>>>>
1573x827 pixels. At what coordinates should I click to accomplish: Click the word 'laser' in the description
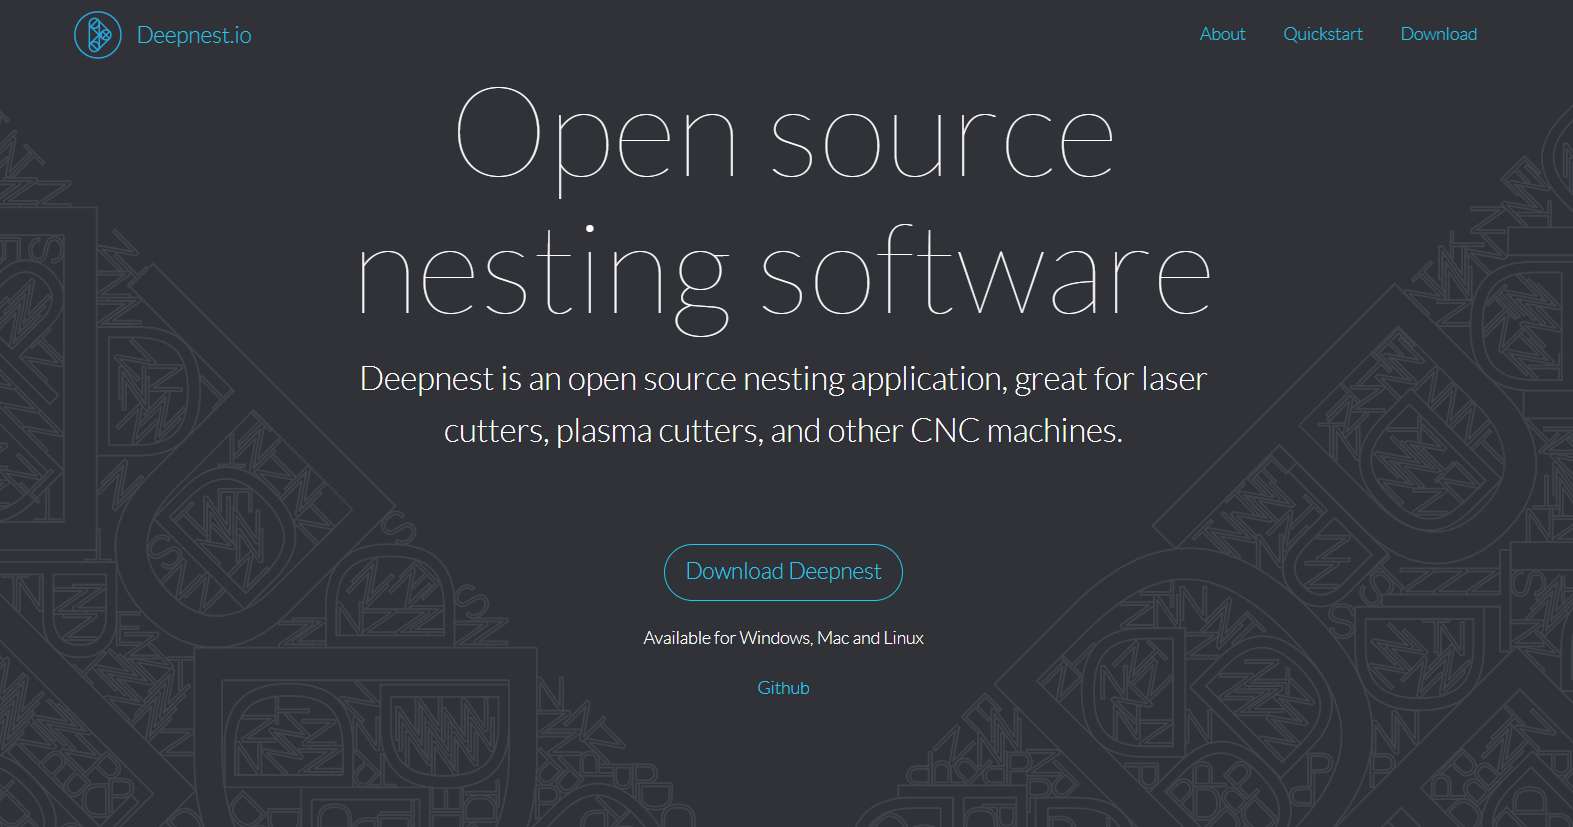coord(1174,379)
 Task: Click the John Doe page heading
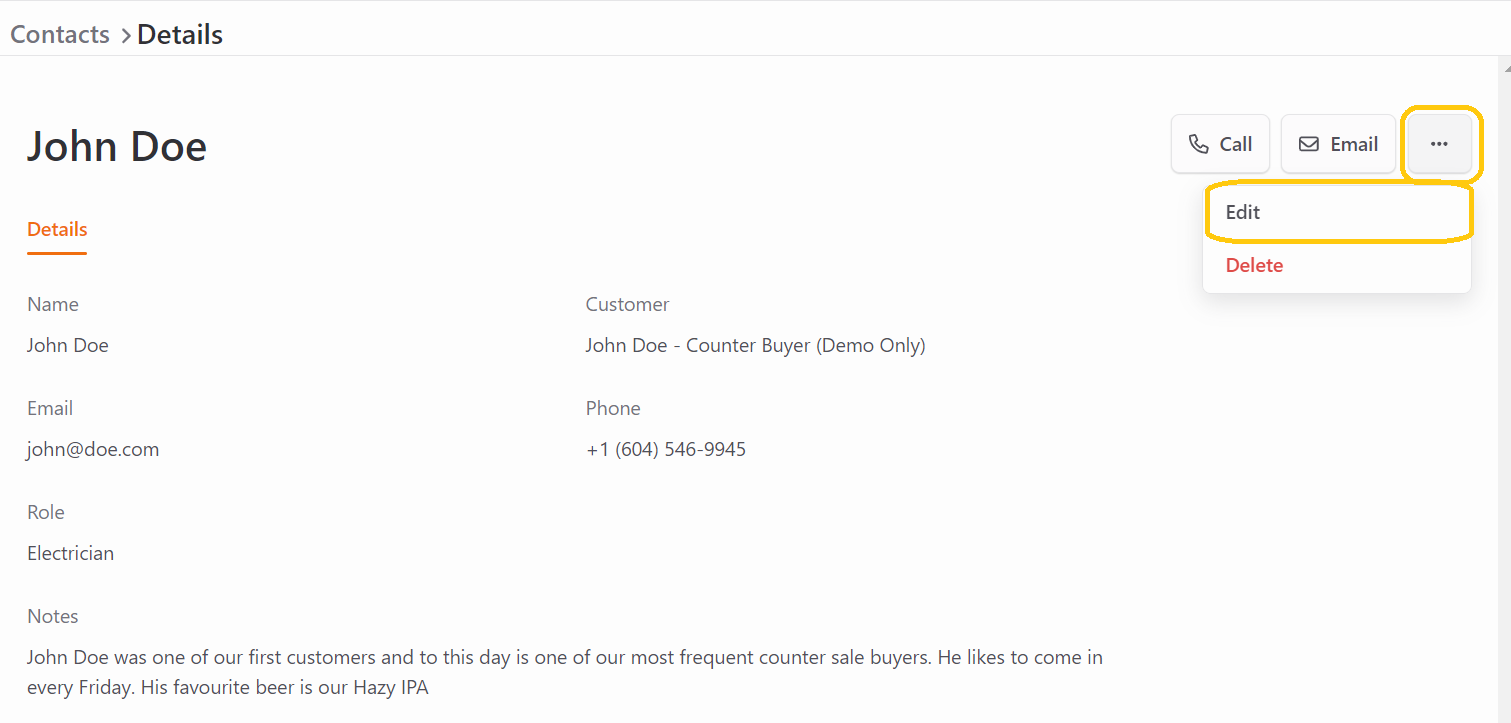(117, 146)
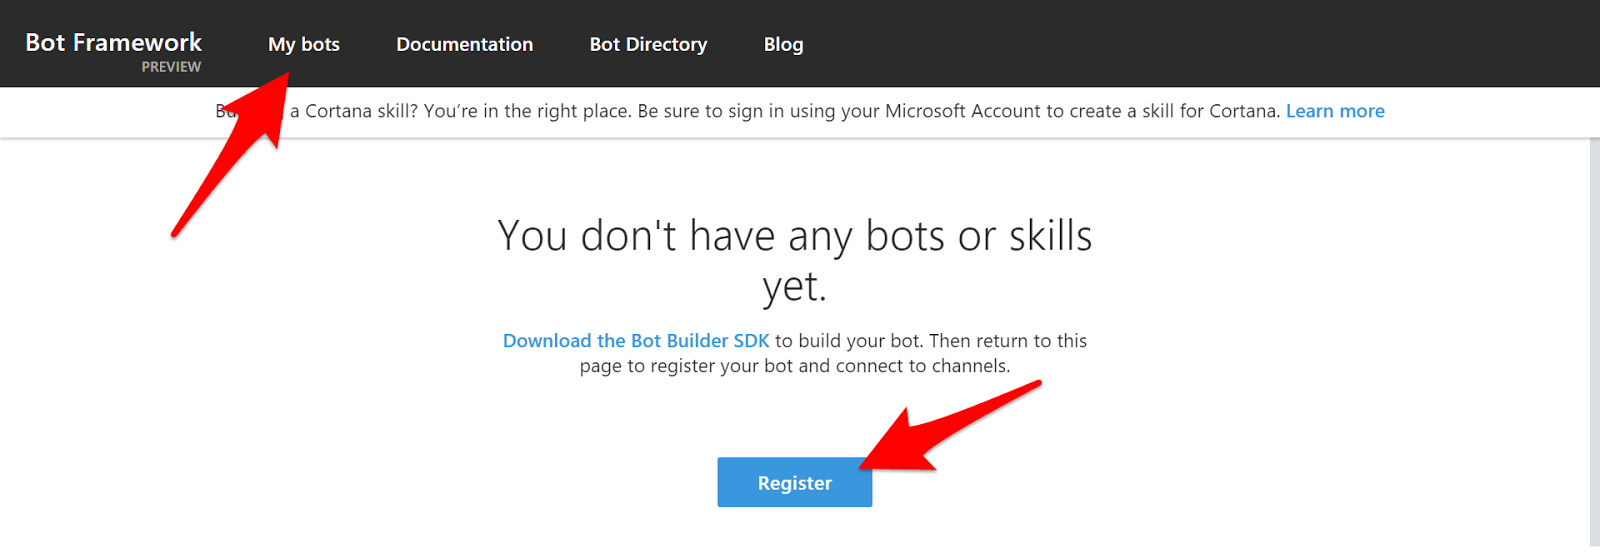Click the word "yet." in the heading
1600x558 pixels.
[794, 288]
<<<<
TASK TO COMPLETE — Please copy the preceding records exactly and omit the images.

RESPONSE TO THE TASK —
1573x827 pixels. At what coordinates should I click to accomplish: Click the word 'laser' in the description
coord(1174,379)
 Task: Click the John Doe page heading
(117, 146)
Click the word "yet." in the heading
1600x558 pixels.
[794, 288]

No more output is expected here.